Swan Song Review
First, a quick synopsis that contains no real spoilers.
Swan Song was gifted to me about twenty years ago by a close friend who said, “Read this. It’s right up your alley.” Too foolish to heed my friend’s advice, though she knew well my love for science fiction, fantasy, horror and all things supernatural, this brilliant book rode the shelf for more than two decades. And I have never kicked myself so much.
This book tied with Stephen King’s Misery to win the Bram Stoker Award in 1987, and that award was much deserved.
Swan Song is a journey into madness, a trek through a nuclear wasteland, a long walk through nightmares with characters both interesting and relatable. As mentioned, Swan Song contains elements of fantasy, sci-fi and horror, but it belongs to the genre of post-apocalyptic fiction and describes the events and aftermath of a nuclear war.
The beginning of the plot is what we would expect from 1980s fiction: nuclear war looms between the United States and the Soviet Union. When the leaders of those superpowers decide to press the button and launch the nukes, the United States is reduced to a barren wasteland within hours. The land is covered with nuclear snow and crawling with the shattered, burned, deformed remnants of humanity.
Among these survivors are the girl, Swan, who meets her protector, Josh Hutchins; a bag lady called Sister Creep; a young man named Roland Croninger who meets and serves a decorated war veteran, Colonel James Macklin; and the mysterious demonic figure known as Doyle Halland, The Man of Many Faces, Friend, and The Man with the Scarlet Eye. These are the characters of focus throughout the novel and each of them in turn meets several others along the way to meeting one another.

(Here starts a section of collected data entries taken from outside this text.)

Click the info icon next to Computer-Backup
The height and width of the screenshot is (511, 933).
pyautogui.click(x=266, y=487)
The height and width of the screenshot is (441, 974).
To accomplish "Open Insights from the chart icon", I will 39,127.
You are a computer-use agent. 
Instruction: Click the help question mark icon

Sister Creep has long ago lost her mind and lives now among the other homeless people and bag ladies of New York’s streets. It’s not until the city collapses and she finds a shiny magical ring that she begins to return to the sanity of her former self. But just has her madness begins to wane, Sister has a harrowing, terrifying encounter with The Man with the Scarlet Eye; an encounter that sets her on a journey to find some very important people.
Josh meets Swan in a convenience store at the moment the bombs go off, and though there are subtle hints along the way, it will be years before he discovers the reason it so imperative that he protects the child, as a dead man commanded him too. Swan holds within her the “power of life”, though she doesn’t know it.

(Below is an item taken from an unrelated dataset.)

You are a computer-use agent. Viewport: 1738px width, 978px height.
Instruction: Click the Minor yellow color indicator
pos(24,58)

Roland Croninger is a young man when we meet him. He loves computer games and imagines himself as a “King’s Knight.” When his parents take him to a secure underground military shelter called Earth House, no one suspects that this weekend spent in the time share bomb shelter will be the days when the bombs fall to earth. Once things go sideways and begin to fall apart, Roland finds himself lost in the dark, searching for his parents, or for someone to take their place and take him under wing. When he finds Colonel Macklin trapped and in need of aid, Roland immediately accepts the veteran as a surrogate.

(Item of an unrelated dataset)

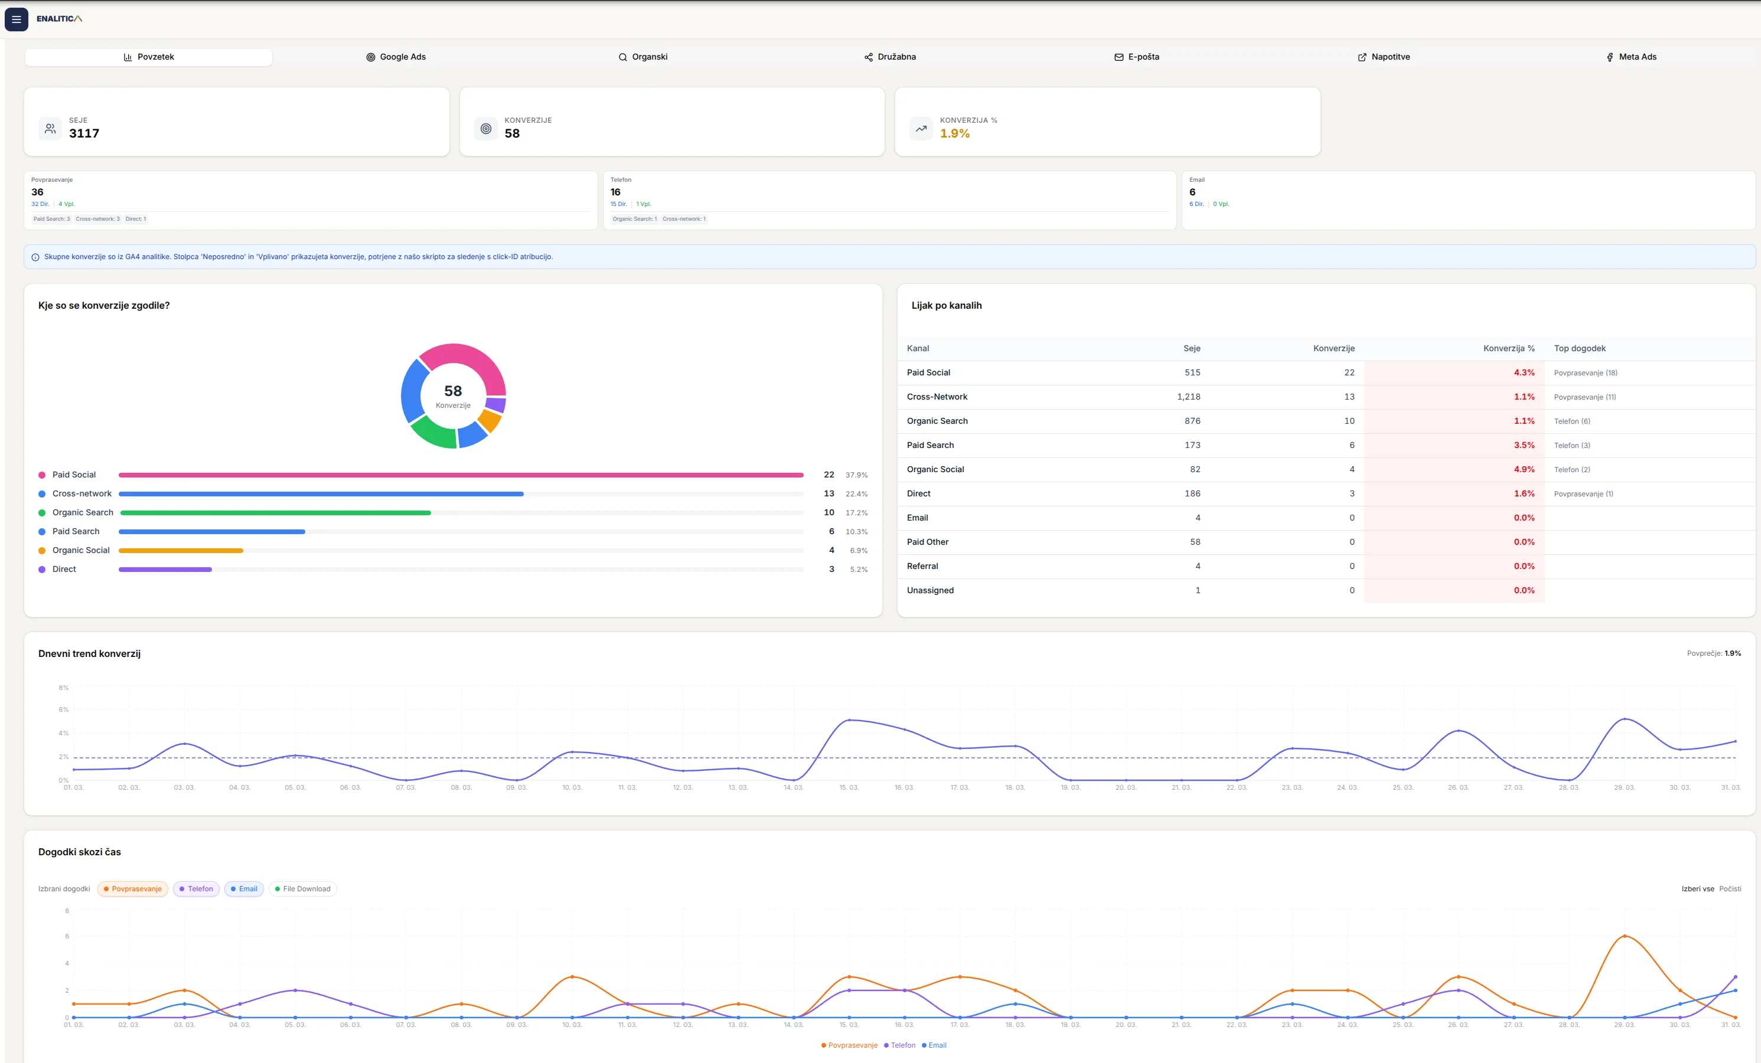Click the Konverzije target icon

click(486, 129)
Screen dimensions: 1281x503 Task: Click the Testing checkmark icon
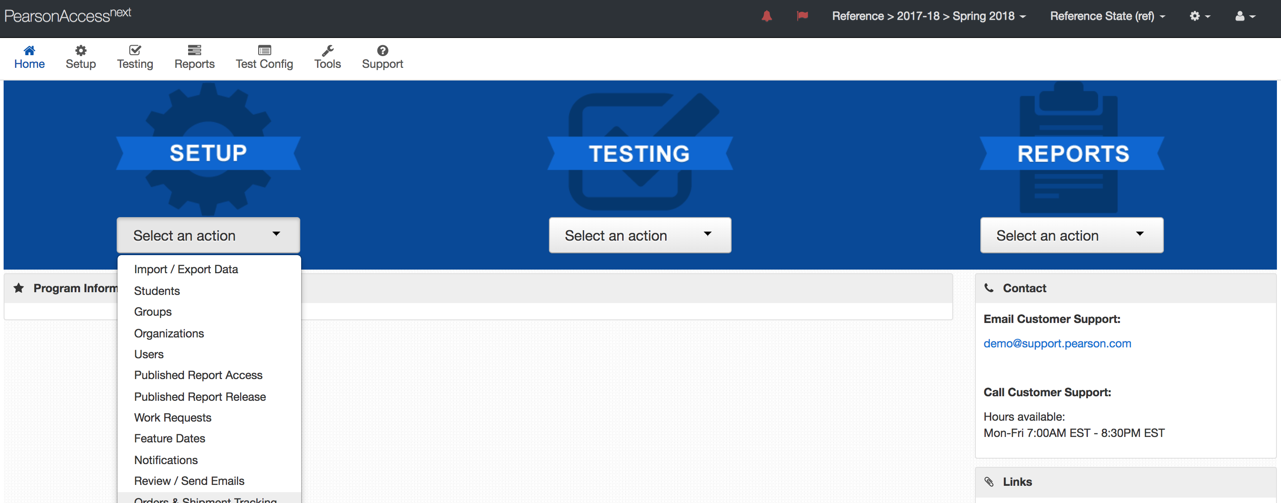[x=135, y=50]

Thus begins the long, arduous journeys of our main characters through a wasteland of savagery.
Now, the review.
Robert McCammon’s writing in this book is outstanding. I was engaged through the entire thing. It takes little time to fall in love with some characters or grow to loathe others. The war waged between good and evil in these pages feels so real; not forced. Those who are good are not so innately but make tough choices to try to maintain their humanity and do what they believe is right. They behave as unselfishly as possible given the circumstances but are still human, with all the flavors of weakness that includes. The bad people, the evil, are not mere caricatures. They have agendas and desires, inner voices that lead them subtly and slowly down a hellish path. Here, we don’t have evil for evil’s sake simply to give the good opposition; we find broken people too weak to overcome their evil with goodness, too miserable and frightened to resist their selfishness and personal goals.
The inclusion of wildlife and how the creatures that remain adapt to nuclear winter is amazing. McCammon does a wonderful, masterful job of illustrating the sources of food left for survivors in a nuclear fallout, as well as the weather conditions and showing what mutations may be possible (or perhaps probable). There are beasts with additional heads and limbs, people with bald, burn-scarred heads, and radioactive snow that can be used as a water source but not without consequences and side effects.
There is a mutation/deformity called Job’s Mask that I will not spoil here. It is something unlike anything I’ve ever encountered in a story, and it added a layer of excellence to an already masterful story.
The descriptions and narration are wonderful. I will be reading more McCammon and lamenting that I have waited so long to discover him.
There are many words to describe how such a book impacts a reader, or how this book could be described. I could say it is magnificent, splendid, spectacular, monumental, first-rate, skillful, and impressive; but none of those quite get me to where I’m heading.
Swan Song is a grand epic, a sweeping adventure set among science fiction ideas, fantastical concepts and humane themes. I have never experienced anything quite like it. Though the word does not quite hit the mark, I will finish here by saying I am truly impressed.